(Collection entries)
══════════════════════════════
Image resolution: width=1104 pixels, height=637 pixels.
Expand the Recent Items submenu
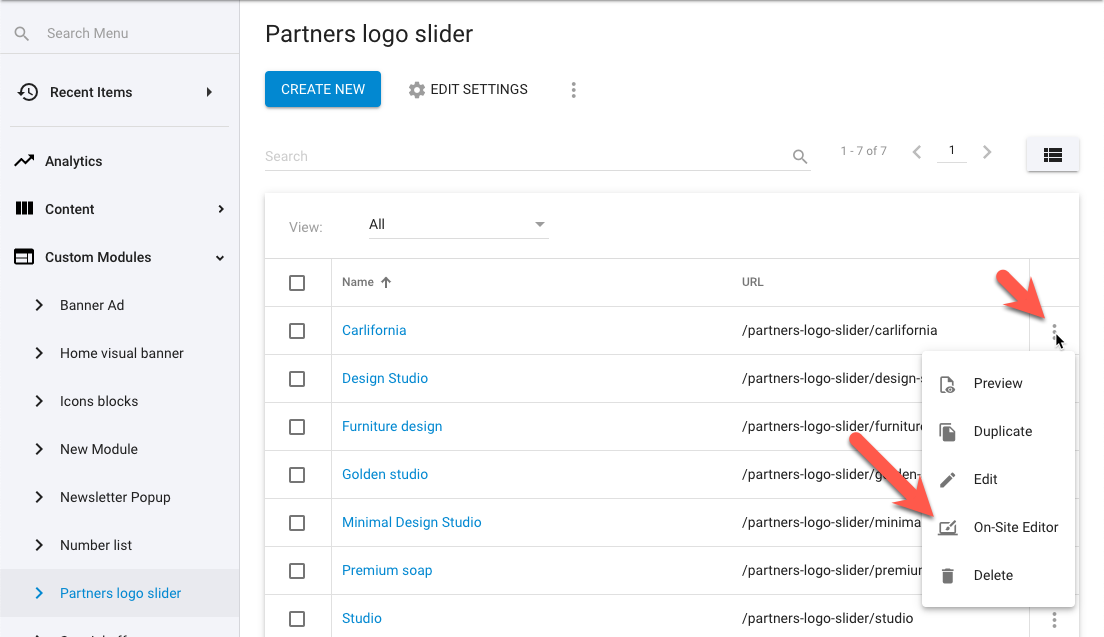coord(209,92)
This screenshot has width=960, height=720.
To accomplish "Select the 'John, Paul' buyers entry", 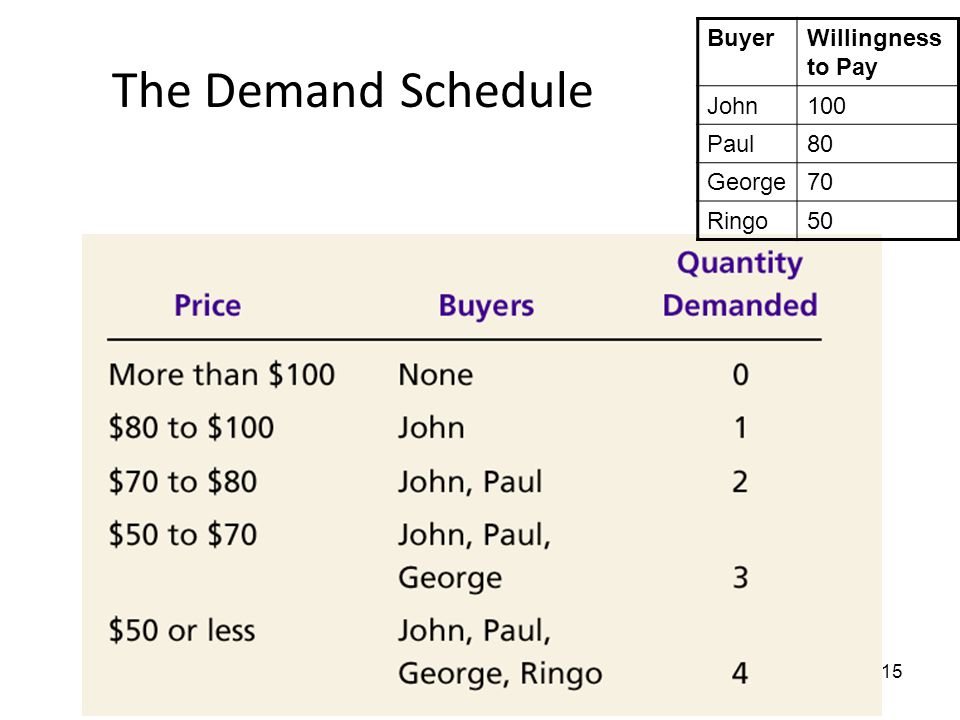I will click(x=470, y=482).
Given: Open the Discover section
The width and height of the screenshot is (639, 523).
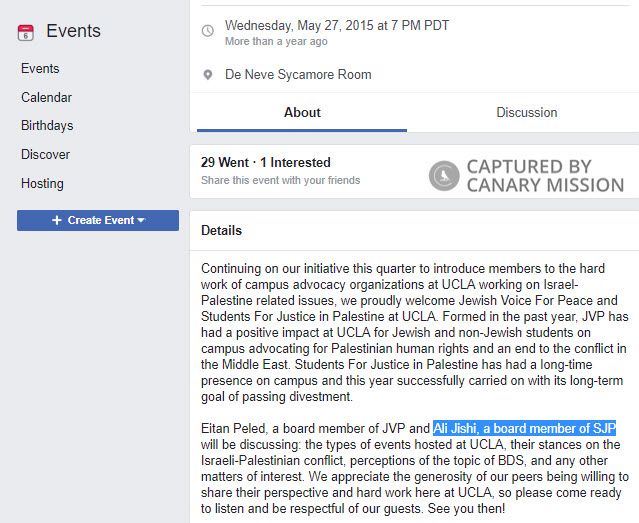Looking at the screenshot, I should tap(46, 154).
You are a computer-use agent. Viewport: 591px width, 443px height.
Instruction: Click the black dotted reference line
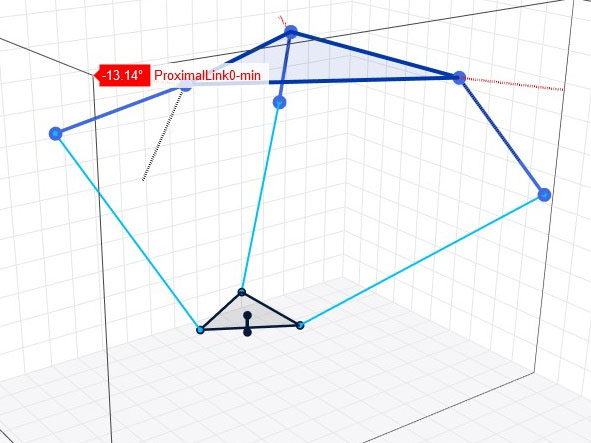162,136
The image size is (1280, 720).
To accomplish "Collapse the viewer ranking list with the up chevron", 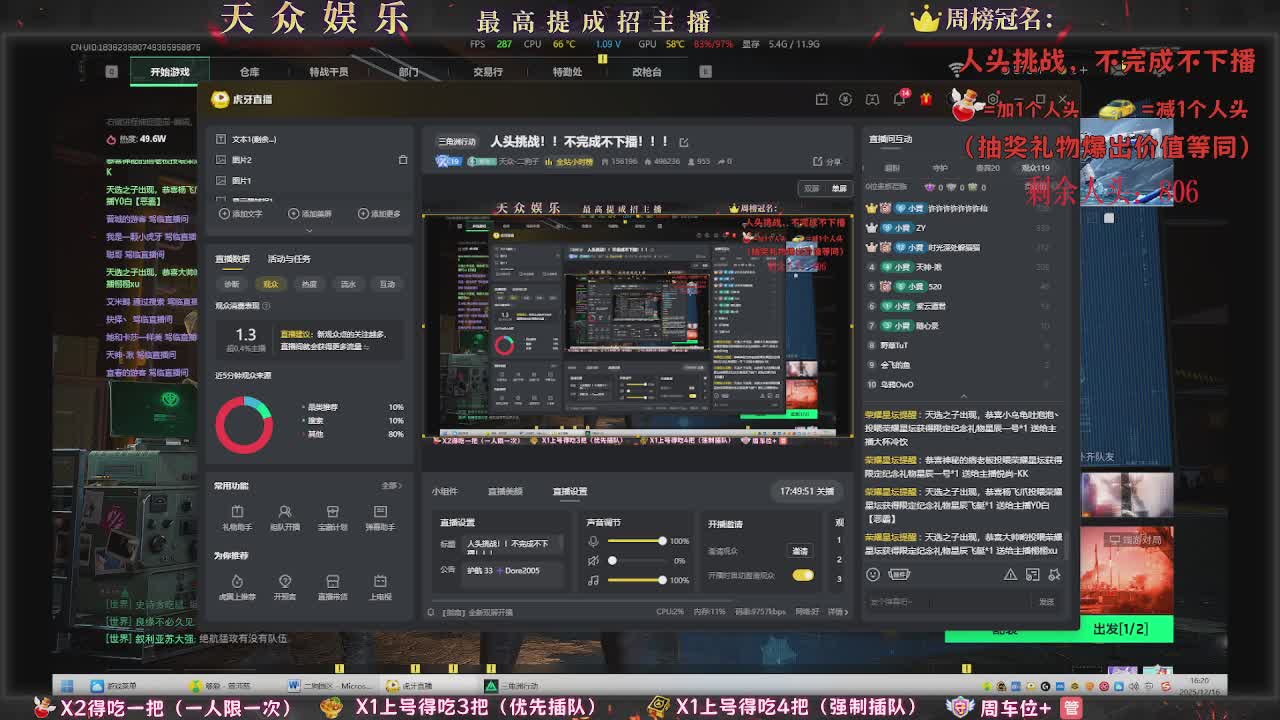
══════════════════════════════
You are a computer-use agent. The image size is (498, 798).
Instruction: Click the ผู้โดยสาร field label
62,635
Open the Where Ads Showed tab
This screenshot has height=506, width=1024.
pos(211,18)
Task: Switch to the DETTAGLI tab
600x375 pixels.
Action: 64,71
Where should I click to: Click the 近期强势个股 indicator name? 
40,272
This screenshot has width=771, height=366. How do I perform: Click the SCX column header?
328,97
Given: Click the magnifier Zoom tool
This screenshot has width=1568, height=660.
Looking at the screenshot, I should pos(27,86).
══════════════════════════════
INSTRUCTION ->
Rewrite the lines starting with the one that contains "You are a computer-use agent. Viewport: 591px" and going on through the one that contains "the viewer ranking", replacing "dotted" with "dashed" and changing nothing else. Leave the pictures out of your answer.

RESPONSE TO THE EXERCISE ->
You are a computer-use agent. Viewport: 591px width, 443px height.
Instruction: Click the black dashed reference line
162,136
The image size is (1280, 720).
To accomplish "Collapse the viewer ranking list with the up chevron", 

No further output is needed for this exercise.